Performance Studies Research Group Event THIS WEEK!!



The Performance Studies Research Group is hosting Dr Susan Fast, of McMaster University's Department of English and Cultural Studies, on March 19 from 3-4pm in UC 224A. Dr Fast, whose current SSHRC-funded research initiative explores the politics of representation in the work of all-girl rock tribute bands, will be delivering a talk entitled "Theorizing the Copy: Gender, Virtuosity, and Originality in Tribute Band Performances." Dr Fast will speak for approximately 20-25 minutes, and will then open the floor to a broader discussion of the issues her paper will raise. Please mark your calendars, and encourage your students to join us for what will be a stimulating paper and discussion!
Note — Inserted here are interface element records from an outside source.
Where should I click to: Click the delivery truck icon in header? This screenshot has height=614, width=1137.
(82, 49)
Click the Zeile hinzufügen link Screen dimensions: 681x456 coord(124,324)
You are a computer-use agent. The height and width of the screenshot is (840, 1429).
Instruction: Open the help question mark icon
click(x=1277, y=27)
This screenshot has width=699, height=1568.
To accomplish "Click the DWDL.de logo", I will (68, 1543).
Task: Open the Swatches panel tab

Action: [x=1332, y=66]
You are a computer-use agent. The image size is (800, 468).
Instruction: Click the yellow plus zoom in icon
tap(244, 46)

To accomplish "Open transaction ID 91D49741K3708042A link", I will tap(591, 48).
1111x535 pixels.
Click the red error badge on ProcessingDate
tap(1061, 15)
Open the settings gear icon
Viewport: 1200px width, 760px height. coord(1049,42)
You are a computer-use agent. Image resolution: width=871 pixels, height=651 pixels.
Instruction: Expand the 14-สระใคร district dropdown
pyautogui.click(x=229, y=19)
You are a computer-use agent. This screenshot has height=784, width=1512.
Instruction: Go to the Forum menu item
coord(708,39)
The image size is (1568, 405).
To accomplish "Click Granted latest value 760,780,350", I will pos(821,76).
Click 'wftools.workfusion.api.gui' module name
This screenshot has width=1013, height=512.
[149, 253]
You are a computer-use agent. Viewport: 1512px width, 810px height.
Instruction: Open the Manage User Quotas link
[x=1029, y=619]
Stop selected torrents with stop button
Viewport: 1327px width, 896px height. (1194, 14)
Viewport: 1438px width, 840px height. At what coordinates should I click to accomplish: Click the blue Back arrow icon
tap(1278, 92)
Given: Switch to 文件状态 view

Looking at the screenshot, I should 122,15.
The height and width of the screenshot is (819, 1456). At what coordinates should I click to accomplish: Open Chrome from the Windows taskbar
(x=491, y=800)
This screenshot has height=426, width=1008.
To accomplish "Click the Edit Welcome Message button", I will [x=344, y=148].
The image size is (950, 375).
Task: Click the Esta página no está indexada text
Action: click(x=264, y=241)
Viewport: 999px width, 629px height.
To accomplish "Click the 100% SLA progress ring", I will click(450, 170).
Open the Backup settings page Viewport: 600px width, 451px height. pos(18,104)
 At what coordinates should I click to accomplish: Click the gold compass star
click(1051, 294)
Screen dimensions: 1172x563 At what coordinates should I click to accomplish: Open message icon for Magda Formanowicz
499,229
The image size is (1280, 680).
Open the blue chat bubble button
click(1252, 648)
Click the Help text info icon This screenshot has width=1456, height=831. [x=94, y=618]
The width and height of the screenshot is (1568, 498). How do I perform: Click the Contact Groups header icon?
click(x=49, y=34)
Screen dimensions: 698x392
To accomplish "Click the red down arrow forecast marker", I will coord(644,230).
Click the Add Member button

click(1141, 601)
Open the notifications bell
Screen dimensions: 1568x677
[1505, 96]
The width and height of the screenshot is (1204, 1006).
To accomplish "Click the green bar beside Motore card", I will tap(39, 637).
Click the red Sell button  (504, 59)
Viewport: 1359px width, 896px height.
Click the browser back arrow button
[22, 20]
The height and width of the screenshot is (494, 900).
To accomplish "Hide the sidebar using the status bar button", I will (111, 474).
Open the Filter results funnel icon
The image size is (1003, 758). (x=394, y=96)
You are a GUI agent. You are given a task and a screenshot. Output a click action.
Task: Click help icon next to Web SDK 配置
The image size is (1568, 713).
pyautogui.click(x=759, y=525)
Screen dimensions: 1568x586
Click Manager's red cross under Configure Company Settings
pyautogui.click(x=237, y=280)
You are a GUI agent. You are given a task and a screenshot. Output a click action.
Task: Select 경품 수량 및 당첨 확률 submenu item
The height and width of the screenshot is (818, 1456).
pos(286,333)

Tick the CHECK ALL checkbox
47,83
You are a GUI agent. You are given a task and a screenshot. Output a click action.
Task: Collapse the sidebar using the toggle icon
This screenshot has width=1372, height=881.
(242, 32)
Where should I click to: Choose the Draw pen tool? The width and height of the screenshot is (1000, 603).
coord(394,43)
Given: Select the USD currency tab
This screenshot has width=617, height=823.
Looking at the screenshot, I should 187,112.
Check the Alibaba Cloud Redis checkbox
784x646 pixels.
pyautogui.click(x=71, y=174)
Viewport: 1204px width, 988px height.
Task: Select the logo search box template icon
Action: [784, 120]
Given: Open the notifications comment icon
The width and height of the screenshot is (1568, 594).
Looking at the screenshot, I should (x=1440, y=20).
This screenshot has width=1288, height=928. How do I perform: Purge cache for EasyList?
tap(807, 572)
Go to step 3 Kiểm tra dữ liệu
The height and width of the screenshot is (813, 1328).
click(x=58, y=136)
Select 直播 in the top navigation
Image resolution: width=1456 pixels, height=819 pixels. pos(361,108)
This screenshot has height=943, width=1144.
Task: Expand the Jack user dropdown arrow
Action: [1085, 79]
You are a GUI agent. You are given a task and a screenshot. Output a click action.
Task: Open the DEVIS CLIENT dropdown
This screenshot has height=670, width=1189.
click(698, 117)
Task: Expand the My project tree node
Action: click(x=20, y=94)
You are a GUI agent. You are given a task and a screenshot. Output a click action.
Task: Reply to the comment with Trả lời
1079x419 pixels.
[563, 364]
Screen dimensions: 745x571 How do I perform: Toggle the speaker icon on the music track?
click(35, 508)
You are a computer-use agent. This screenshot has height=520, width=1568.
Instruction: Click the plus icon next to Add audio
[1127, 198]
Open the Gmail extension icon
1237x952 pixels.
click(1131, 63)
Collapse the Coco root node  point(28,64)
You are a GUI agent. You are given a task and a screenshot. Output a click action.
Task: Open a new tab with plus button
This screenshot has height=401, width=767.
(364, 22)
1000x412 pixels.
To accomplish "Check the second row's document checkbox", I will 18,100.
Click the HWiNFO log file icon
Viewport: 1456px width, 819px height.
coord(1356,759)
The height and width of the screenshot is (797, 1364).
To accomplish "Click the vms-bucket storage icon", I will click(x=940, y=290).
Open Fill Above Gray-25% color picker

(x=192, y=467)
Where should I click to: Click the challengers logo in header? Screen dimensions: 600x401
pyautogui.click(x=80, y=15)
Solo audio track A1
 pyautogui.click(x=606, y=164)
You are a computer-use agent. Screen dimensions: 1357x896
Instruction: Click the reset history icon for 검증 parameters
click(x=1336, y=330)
Susan Fast is a musicologist, who began her academic career as a Medievalist, with a focus on the Aristotelian-influenced scholasticism of the late 13th and early 14th centuries in Northern France. Her focus shifted to popular music in the mid 1990’s, and has, since then, been focused on constructions of identity in popular music performance; theoretical perspectives from performance studies have been particularly influential in her work. She has produced two books, the first of which is a critical edition of the fourteenth-century treatise Musica speculativa, by the Parisian music theorist and mathematician Jean de Meurs (published by the Institute of Medieval Music, 1994). She is also author of In the Houses of the Holy: Led Zeppelin and the Power of Rock Music (Oxford, 2001), a collection of essays that explores the body in performance, gender and sexuality, cultural appropriation/hybridity, and ritual/mythology in rock music. Her publications also include articles on Live Aid and cultural memory, constructions of authenticity in U2, Tina Turner’s gendered and racialized identity in the 1960’s, issues of feminism and rock criticism, and on the mass-mediated benefit concerts that appeared after the terrorist attacks of 9/11. Her current project, funded by the Social Sciences and Humanities Research Council of Canada, investigates issues related to gender, race and normative genre boundaries in all female tribute bands to hard rock and heavy metal.